I agree. Said person is an adult now. If it happened again today, I'd make the account for the sole reason of reporting them.


----------



## SLCMedia (May 2, 2019)

It should be noted that the F-List's "RTA, Restricted To Adults" badge only links to the RTA main webpage instead of a specific verification page. Which, if you're trying to be safe, means that, at best, they do make an effort to keep minors off of the site, but can't be sure _all_ minors are off of the site.

It'd be easy enough for a minor to make an F-List account and fully build a character page, then just lay low and never interact with the community and never get found out that way.

Unless you're willing to go in-depth and really scrutinize the page they send you to and you're confident enough in your ability to sniff out underage people on F-List to make a judgment call based on that, it's just as much of a toss-up as making that call here on FA.

I'd recommend erring on the side of caution here.

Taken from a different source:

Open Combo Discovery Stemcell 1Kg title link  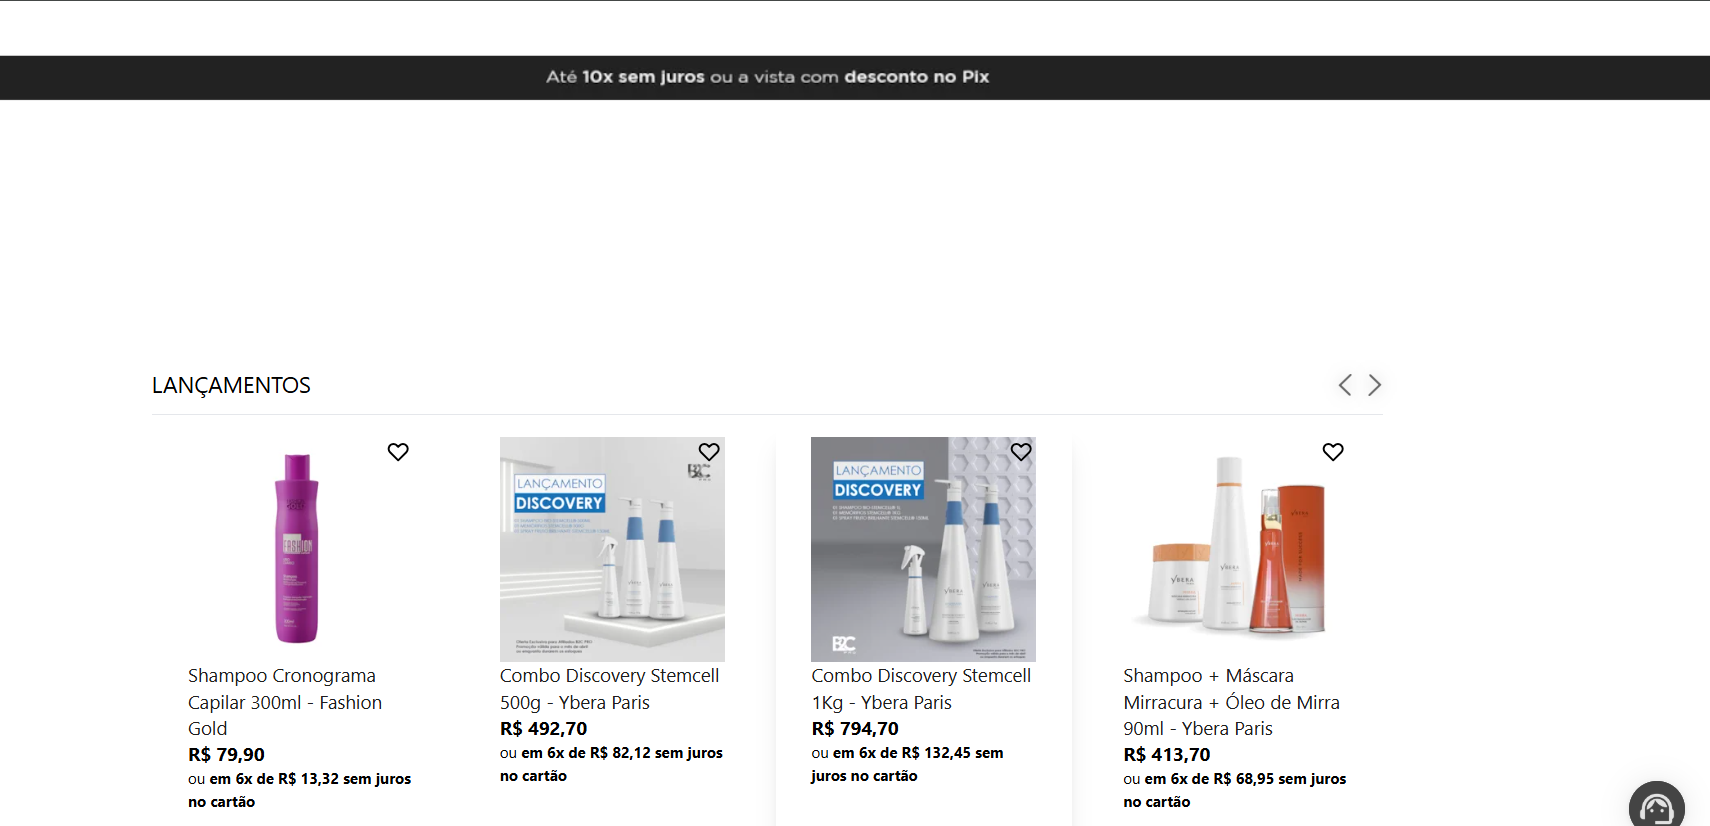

Quite frankly, not to throw shade at the site or its users (It's a good site and they do what they can to keep it restricted to adults), but if you're already uncomfortable, asking your client for an F-List profile is probably a waste of time. Many perfectly legal-aged people don't have F-Lists, and minors on F-List are only ejected once discovered.

Again, I'd recommend asking _them_ for a way they can verify their age. If they volunteer their ID, etc., then that's one thing and you can go from there. If they don't have a way to verify their age, then you have a right to refuse service if you feel like it'd jeopardize your business.


----------



## Ashwolves5 (May 7, 2019)

My advice is if you believe there is a minor using the site and wanting nsfw art is to file a trouble ticket. Unfortunatly, without any ID verification there really is no true way of knowing.


----------



## CrookedCroc (May 7, 2019)

Ask them "Do you like Seinfeld?" 
If they say they don't know what Seinfeld is they're underage, if they just say that they don't like it just don't commission them because they have bad taste


----------



## Doodle Bunny (May 7, 2019)

As far as I know, services like Paypal require people to be 18 or older.


----------



## SLCMedia (May 7, 2019)

Doodle Bunny said:


> As far as I know, services like Paypal require people to be 18 or older.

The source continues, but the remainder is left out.